Discursos Sobre a Cidade - Por José Carlos Barros
Ainda a Feira dos Santos
texto de José Carlos Barros
Não fui à Feira dos Santos. No ano passado também não fui à Feira dos Santos. E, de súbito, é como se a Feira dos Santos começasse a emergir de um lugar concreto e ausente, afastado e próximo, volátil e efémero. É como se a Feira dos Santos, não mais que de repente, passasse a reverter apenas da memória ou da imagem de névoa que traz de longe os objectos que se perderam ou adquiriram um uso diferente.
Este ano não fui à Feira dos Santos.
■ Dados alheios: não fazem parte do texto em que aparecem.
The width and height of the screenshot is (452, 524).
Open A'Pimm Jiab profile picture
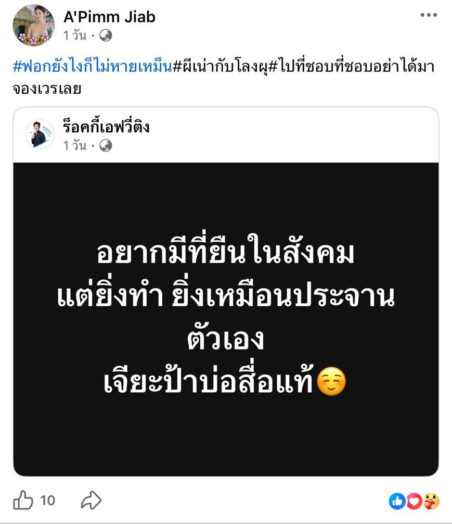33,25
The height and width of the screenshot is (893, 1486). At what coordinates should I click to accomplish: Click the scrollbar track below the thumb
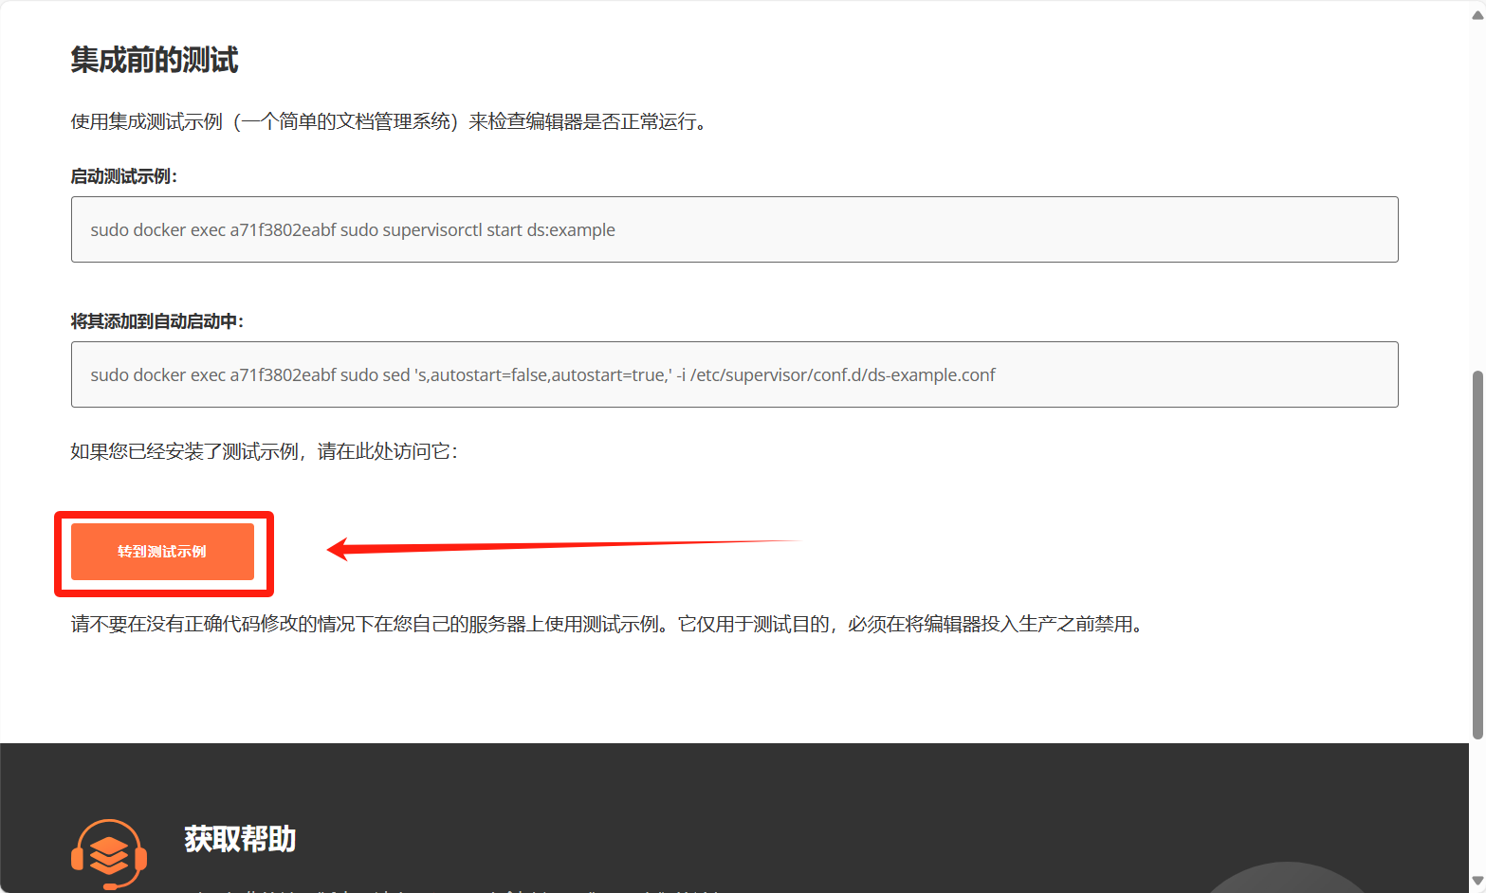(x=1477, y=806)
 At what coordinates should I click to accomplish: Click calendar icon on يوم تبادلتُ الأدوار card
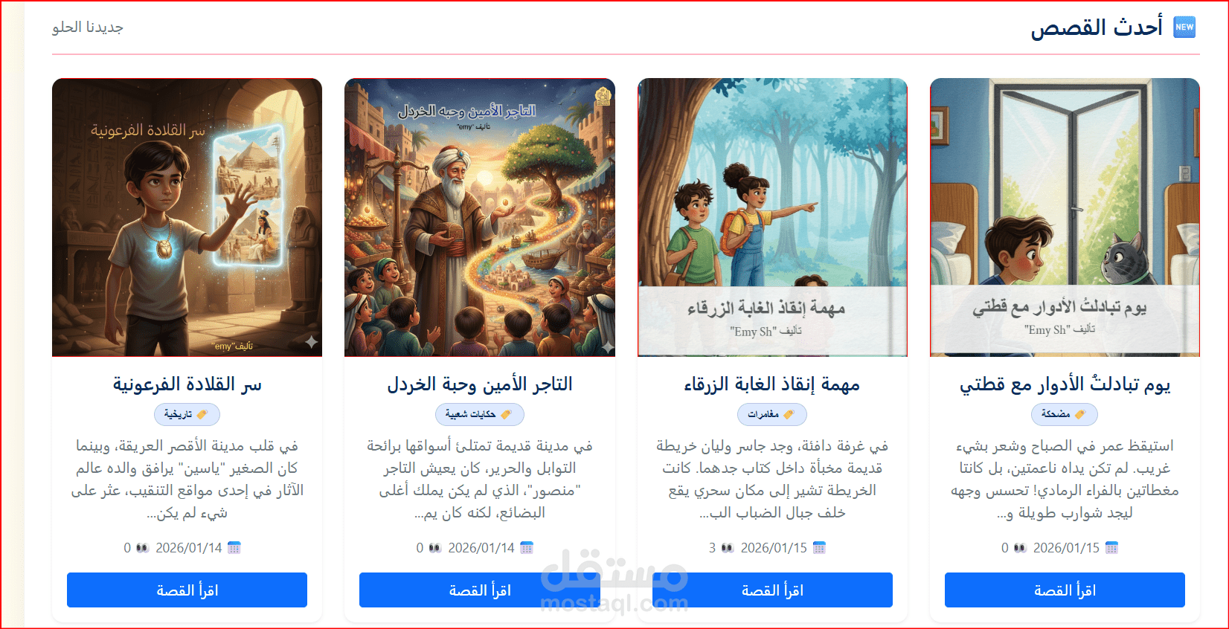tap(1111, 548)
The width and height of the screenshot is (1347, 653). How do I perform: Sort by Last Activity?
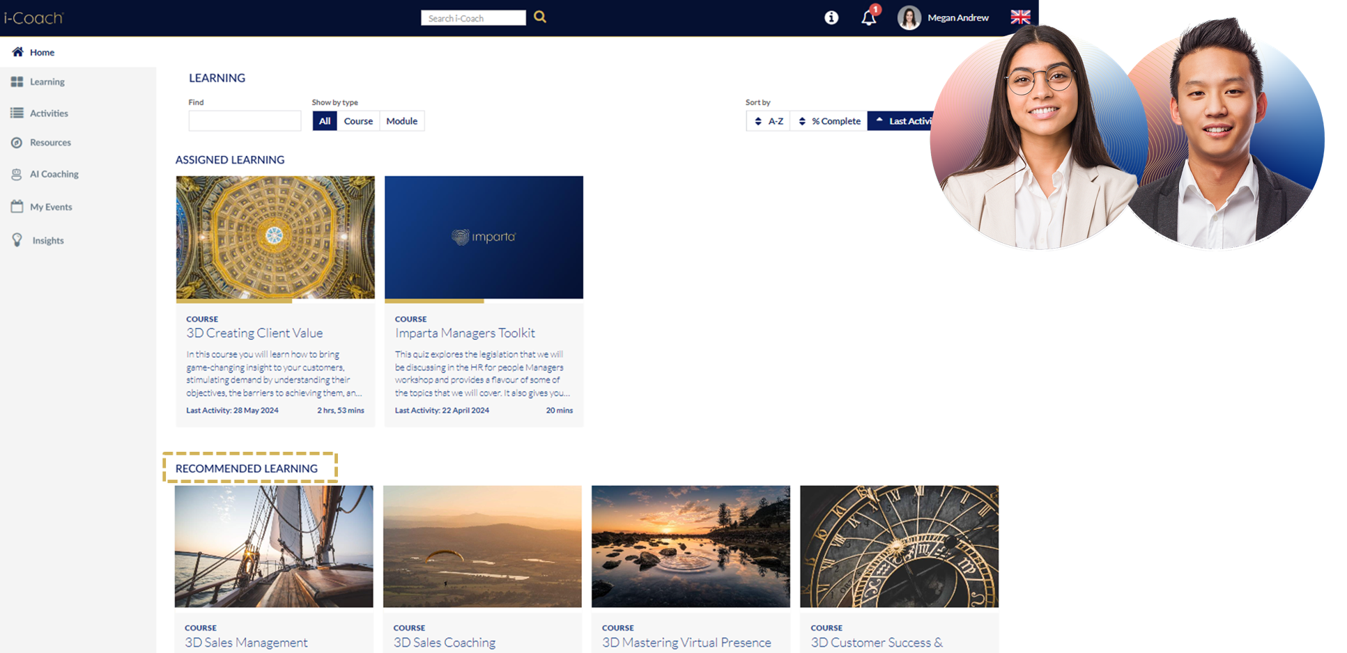902,121
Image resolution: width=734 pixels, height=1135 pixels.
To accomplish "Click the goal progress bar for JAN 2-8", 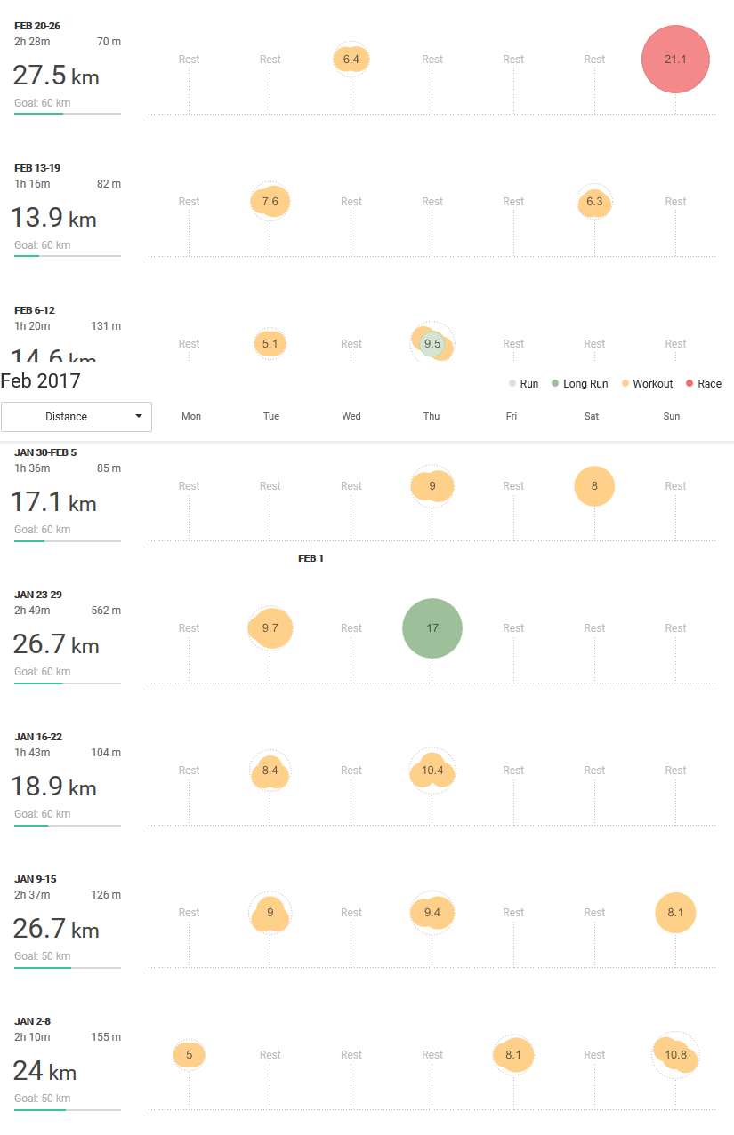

Não vi os ferros espetados nos passeios nem as espias das tendas da Feira dos Santos. Não vi a confusão de gente subindo e descendo as ruas. Não vi as samarras nem o preço dos tachos e das panelas desenhado, às vezes trémulo, às vezes em gótico, num pedaço de cartão canelado. Talvez a Feira dos Santos há muito, em mim, tenha passado a ser apenas o que por um esforço de memória lhe pertence.
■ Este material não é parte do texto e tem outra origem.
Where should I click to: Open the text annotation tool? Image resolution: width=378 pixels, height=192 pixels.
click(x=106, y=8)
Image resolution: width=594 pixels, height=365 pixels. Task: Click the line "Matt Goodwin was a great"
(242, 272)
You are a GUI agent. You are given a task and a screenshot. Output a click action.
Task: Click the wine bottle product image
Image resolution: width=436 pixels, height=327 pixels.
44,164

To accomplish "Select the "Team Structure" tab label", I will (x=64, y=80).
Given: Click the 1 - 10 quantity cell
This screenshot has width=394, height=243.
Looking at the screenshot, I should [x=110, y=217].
Lembro-me: a taberna ficava quase no fundo da aldeia. Na fotografia o boi barroso tinha as fitas vermelhas dos enfeites e numa estante exibia-se o troféu. Era nas Lavradas. Bebíamos vinho numa tarde de Novembro que deixava lá fora o frio das navalhas poisado nas pedras e comemorávamos e falávamos do prémio com o orgulho (a que outros chamam vaidade) de quem vence um prémio na Feira dos Santos.
Lembro-me: rendia-me, fascinado, a olhar a geometria do entrançado quase mágico das varas dos castinçais e a adivinhar a honra do meu avô (isso a que outros chamam vaidade) ao ouvir toda a gente a gabar essa sua arte inimitável. Mas uma vez, na Feira dos Santos, o meu avô viu as mais perfeitas e arrumadas varas. Primeiro não queria acreditar. Depois ficou a conversar com o artesão. Começou logo a chamar-lhe mestre. Partilharam segredos, revelações. E o meu avô, na feira dos Santos, comprou um cesto de carvalho ao artesão da aldeia de Lousa, Torre de Moncorvo. Durante muitos anos, na vindima, era esse o cesto que recebia, num ritual, as primeiras uvas. E o meu avô, invariavelmente, dizia: "Este cesto foi feito pelo José Pulgas. Nunca vi ninguém tão perfeito na arte. Conheci-o na Feira dos Santos".
Como dizer, pois, que este ano não fui à Feira dos Santos? Como dizer que também no ano passado não fui à Feira dos Santos? Eu vou sempre à Feira dos Santos. Eu fui todos os anos à Feira dos Santos.
Juro pela jukebox do Tabolado que estive sempre na Feira dos Santos mesmo nos anos, ou sobretudo nesses anos, em que lá não fui.